What is required
Look through the material and copy each line holding "agent".

##########

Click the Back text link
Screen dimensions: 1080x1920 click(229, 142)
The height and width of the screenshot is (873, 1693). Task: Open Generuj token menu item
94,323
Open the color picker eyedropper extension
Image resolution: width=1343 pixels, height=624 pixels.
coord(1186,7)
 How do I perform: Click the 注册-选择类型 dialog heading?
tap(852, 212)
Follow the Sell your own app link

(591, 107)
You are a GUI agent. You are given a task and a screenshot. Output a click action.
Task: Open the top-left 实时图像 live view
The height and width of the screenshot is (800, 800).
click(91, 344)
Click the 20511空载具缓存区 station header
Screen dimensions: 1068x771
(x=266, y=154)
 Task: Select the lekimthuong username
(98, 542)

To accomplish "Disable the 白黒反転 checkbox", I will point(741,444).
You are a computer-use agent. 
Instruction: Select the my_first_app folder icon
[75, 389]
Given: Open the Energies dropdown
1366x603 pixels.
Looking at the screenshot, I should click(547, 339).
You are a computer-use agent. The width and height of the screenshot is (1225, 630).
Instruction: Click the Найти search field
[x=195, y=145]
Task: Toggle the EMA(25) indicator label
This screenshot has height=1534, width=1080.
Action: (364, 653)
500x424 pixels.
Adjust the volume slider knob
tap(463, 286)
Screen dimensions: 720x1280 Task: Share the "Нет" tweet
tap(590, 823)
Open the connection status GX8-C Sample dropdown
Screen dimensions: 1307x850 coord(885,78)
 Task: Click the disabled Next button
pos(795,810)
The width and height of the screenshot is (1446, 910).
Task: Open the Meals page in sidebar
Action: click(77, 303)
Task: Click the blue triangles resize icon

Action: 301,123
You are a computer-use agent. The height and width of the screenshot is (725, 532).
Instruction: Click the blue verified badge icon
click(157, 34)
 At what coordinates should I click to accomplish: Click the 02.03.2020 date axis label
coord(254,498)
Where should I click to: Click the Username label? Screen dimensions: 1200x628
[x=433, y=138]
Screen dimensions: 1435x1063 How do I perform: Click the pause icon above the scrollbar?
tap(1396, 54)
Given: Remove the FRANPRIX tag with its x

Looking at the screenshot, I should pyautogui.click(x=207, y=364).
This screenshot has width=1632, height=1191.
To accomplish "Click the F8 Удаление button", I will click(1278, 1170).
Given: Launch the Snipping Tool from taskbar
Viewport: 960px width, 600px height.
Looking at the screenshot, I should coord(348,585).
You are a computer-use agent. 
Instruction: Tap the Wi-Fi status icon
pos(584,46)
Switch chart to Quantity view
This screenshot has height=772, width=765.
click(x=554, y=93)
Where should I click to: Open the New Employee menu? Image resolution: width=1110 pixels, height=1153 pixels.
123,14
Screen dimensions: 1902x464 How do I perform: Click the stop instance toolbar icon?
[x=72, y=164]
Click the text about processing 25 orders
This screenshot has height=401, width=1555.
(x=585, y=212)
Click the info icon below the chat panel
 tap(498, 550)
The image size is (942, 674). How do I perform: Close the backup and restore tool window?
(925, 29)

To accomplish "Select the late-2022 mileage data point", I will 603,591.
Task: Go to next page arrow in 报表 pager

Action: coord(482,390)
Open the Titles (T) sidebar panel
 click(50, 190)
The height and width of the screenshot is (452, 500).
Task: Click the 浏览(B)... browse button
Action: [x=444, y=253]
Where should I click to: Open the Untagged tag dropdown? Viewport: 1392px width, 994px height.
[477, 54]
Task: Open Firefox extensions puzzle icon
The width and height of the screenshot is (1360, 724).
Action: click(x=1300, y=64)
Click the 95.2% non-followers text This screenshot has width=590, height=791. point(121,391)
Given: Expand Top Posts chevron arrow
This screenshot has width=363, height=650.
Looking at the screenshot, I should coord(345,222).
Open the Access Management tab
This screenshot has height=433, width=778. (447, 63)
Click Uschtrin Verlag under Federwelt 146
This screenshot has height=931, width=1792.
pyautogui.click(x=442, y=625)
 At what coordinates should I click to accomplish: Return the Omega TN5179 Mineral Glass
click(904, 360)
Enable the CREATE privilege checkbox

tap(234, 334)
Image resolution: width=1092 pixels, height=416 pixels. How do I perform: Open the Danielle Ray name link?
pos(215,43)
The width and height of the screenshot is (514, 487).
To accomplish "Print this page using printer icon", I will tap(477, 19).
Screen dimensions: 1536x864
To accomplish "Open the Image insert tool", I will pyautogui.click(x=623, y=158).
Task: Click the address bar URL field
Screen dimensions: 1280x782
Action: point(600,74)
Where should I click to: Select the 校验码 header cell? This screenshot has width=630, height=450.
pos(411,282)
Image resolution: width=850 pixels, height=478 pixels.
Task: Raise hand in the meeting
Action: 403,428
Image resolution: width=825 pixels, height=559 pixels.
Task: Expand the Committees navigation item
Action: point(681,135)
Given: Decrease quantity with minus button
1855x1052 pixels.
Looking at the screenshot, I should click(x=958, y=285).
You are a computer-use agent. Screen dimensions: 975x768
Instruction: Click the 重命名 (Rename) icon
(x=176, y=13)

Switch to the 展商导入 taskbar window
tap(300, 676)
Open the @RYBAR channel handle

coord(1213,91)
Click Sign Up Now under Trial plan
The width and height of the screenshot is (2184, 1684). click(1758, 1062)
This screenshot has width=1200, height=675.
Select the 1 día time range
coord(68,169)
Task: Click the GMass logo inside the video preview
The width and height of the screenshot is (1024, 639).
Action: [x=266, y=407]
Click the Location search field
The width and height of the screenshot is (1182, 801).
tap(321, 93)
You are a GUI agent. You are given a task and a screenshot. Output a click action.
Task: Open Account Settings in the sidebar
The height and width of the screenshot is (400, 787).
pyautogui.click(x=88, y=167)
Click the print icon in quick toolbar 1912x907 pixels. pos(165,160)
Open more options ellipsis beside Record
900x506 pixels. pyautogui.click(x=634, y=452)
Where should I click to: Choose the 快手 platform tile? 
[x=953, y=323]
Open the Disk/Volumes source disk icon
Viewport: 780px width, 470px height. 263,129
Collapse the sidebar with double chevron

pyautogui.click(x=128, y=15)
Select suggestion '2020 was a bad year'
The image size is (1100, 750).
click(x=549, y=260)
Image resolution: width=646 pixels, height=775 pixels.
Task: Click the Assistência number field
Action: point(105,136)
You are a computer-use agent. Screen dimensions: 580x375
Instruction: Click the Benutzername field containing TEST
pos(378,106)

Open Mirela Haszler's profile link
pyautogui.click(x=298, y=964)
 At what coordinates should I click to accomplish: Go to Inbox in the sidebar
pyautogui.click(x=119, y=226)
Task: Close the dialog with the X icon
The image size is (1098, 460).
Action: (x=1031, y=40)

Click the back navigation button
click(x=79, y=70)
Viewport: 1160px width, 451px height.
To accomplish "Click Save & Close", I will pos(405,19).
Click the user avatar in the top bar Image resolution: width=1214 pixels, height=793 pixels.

##########

Written solution
You are a GUI agent. You are given a task and a screenshot. Output a click action.
You are a computer-use agent. 
You are a computer-use agent. The width and height of the screenshot is (1225, 630).
You are a computer-use agent. The height and width of the screenshot is (725, 532).
You are a computer-use agent. 
You are a computer-use agent. Screen dimensions: 975x768
You are a GUI agent. You are given a task and a screenshot. Output a click action.
You are a computer-use agent. Screen dimensions: 580x375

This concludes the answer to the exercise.